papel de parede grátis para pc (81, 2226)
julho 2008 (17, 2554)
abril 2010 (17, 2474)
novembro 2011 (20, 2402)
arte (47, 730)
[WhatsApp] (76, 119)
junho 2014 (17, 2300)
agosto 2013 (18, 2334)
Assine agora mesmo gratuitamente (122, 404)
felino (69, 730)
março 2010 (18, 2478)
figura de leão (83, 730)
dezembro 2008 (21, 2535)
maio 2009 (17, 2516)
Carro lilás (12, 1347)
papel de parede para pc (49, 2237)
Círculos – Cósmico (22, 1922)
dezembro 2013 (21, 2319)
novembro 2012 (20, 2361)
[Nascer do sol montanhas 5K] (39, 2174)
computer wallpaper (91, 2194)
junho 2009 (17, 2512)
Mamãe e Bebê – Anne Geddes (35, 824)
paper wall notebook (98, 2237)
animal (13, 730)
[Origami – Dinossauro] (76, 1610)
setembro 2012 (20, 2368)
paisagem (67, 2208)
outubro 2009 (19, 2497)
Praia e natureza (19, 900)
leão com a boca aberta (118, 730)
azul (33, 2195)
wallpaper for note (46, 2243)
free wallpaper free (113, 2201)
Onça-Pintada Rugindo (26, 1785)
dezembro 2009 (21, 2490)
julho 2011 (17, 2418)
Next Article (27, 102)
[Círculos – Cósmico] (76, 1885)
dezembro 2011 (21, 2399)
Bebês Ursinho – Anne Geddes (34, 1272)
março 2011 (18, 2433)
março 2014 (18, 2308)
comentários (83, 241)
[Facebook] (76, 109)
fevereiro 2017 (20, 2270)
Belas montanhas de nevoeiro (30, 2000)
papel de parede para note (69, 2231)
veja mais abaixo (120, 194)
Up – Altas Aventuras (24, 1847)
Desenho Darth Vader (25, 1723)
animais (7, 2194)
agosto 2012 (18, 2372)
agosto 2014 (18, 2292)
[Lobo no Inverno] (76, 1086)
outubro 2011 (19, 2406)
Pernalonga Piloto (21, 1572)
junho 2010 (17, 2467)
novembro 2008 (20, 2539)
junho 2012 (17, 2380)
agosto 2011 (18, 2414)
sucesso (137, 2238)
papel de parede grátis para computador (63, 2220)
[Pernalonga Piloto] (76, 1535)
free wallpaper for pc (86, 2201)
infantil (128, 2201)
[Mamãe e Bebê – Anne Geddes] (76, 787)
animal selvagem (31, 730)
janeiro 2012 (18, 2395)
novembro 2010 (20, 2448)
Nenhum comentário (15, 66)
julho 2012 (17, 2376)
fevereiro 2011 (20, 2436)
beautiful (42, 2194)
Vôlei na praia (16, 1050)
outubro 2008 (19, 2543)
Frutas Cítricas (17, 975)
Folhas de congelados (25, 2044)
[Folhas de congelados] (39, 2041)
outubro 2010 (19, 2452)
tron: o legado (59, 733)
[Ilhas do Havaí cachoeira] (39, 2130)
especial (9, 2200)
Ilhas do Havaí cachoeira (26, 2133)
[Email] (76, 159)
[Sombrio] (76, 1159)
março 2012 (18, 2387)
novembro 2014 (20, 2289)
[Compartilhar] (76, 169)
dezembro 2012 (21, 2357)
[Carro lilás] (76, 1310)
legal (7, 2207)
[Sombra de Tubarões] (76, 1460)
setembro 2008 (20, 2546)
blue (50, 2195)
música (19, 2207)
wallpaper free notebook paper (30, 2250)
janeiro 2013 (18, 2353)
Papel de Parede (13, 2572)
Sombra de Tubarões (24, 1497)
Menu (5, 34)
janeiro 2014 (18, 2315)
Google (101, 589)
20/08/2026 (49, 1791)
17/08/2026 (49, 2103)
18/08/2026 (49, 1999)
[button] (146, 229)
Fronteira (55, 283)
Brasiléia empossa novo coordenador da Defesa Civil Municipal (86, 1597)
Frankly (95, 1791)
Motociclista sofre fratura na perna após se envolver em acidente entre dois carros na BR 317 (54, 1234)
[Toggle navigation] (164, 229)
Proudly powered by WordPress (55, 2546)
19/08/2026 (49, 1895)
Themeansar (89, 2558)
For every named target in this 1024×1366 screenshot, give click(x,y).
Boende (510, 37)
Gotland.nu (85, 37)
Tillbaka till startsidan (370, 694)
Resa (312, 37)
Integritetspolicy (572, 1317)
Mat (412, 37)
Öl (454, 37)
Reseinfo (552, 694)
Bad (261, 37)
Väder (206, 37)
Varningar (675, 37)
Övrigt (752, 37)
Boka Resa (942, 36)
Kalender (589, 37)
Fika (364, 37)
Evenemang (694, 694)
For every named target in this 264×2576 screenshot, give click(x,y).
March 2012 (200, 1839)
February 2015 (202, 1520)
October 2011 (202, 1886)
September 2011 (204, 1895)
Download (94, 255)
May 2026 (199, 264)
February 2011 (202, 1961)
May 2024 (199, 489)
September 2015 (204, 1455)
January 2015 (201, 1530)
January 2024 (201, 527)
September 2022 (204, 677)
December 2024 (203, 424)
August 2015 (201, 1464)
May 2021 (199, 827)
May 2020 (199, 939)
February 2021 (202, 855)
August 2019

**Assignment:**
I would like you to report every line in the listing above that contains "março".

**Result of this task:**
março 2010 (18, 2478)
março 2011 (18, 2433)
março 2014 (18, 2308)
março 2012 (18, 2387)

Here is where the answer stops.